A movie was just recently released that presents a fun take on the types of things that pets do when their humans aren’t looking. It’s called “The Secret Life of Pets,” and it’s playing at various theatres around the Bay Area. Several of our doggie day care counselors were lucky enough to get tickets to an advance screening a few weeks back, and the film got rave reviews from them! Sadly, I wasn’t able to make it, and will have to shell out my own money to pay for a seat in a theatre (in reality, I’ll probably stream it on Amazon, being the hermit that I am). The whole premise got me thinking, though: just what do these crazy critters do when we’re not around? How do they act? If they could talk, what would they say? Because I have nothing better to do (don’t tell Mark!

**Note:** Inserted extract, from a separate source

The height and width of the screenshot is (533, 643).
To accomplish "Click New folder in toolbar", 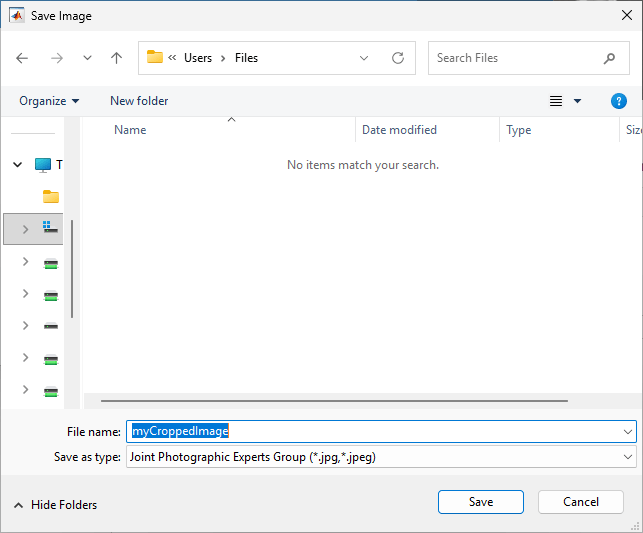I will pyautogui.click(x=139, y=101).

He thinks I’m hard at work!), I’ve thought up my own imaginary take on the secret lives of 4 Pet Camp dogs: ChoCho (Janice’s dog), Splash (and her siblings, Dusty and Oscar), Boognish (Nate’s dog), and Fitz (April’s dog).
ChoCho:
ChoCho is, quite literally, a party animal, and throws raging house parties while Janice and the rest of the family are gone for the day! Loud music, kegs, beer pong (dog beer, of course!), pizza boxes everywhere… the works! Her shindigs come complete with dogs having chugging contests, Janice’s knick-knacks, picture frames, vases, etc. getting knocked around, toilet paper strewn like streamers from the trees outside her house, and neighbors complaining and threatening to call the cops. Neighborhood cats
always end up crashing the party and playing pranks on the attendees, and eventually get “bounced” by some of ChoCho’s bigger friends. These wild blowouts are a weekly occurrence, and things play out the same way each time: everything is great, ChoCho and her buddies are having a blast, until she realizes, “Oh, crap! It’s almost 8! Janice and the family will be home any minute now!” ChoCho cuts the music off and announces to everyone that the party’s over, everyone out!! As dogs stumble out of the place, ChoCho rushes around frantically, trying her best to clean up as if nothing happened: sweeping chip crumbs and pizza crusts under the area rugs, shoving beer bottles and empty pizza boxes into closets, straightening picture frames on the walls, and super gluing broken vases and knick-knacks back together. Just as she’s kicking the last drunken dog out the back door, Janice and her family walk through the front, calling out, “We’re home, Choey!” ChoCho appears from the kitchen and sits in front of them, looking like an innocent little angel, and surreptitiously kicking an errant chip crumb out of sight with her back paw.
Splash:
Seemingly mild-mannered and gentle on the outside, Splash is secretly the kingpin of a world-wide underground crime syndicate involved with illegal trafficking of black-market dog biscuits. When Mark and Virginia are at work and the kids are all at hockey practice/theatre practice/friends’ houses, Splash runs her tight-lipped operation out of the garage, making deals, managing complex smuggling logistics, and ordering hits on the snitches (probably labs) that are inevitably sniffed out by her loyal henchmen (probably shepherds). She is joined by her 2 highest-ranking “made-men” (or dogs, as
the case may be) Oscar and Dusty. As her trusted accountant, Oscar keeps a close watch on the books and ensures that every dog in the “business” collects their quota of cookies every week, and nobody is skimming off the top. Dusty, known throughout the SF underground dog day care scene as a bit of a “loose cannon,” is the muscle of the whole operation, and makes sure that those dogs working for Splash keep their “muzzles” clean (especially pugs and bulldogs; their muzzles ALWAYS need cleaning), and those who don’t, well, they end up like every tennis ball Dusty ever gets his hands on: TORN TO SHREDS!
Boognish:
Boognish is a cultured sort of gent who likes his world and everything in it neat and orderly (think Felix Unger, but in dog form). He has an appreciation for the finer things in (dog) life, and although he loves his human Nate dearly, he cannot stand Nate’s low-brow jokes and “questionable” friends and cohorts. Because he knows that he is, indeed, the “other half” of Nate’s heart (conversely, to be honest, Nate is the other half of his, too) he accepts his role as faithful companion and knows that being a good friend sometimes means being tolerant of distasteful behavior.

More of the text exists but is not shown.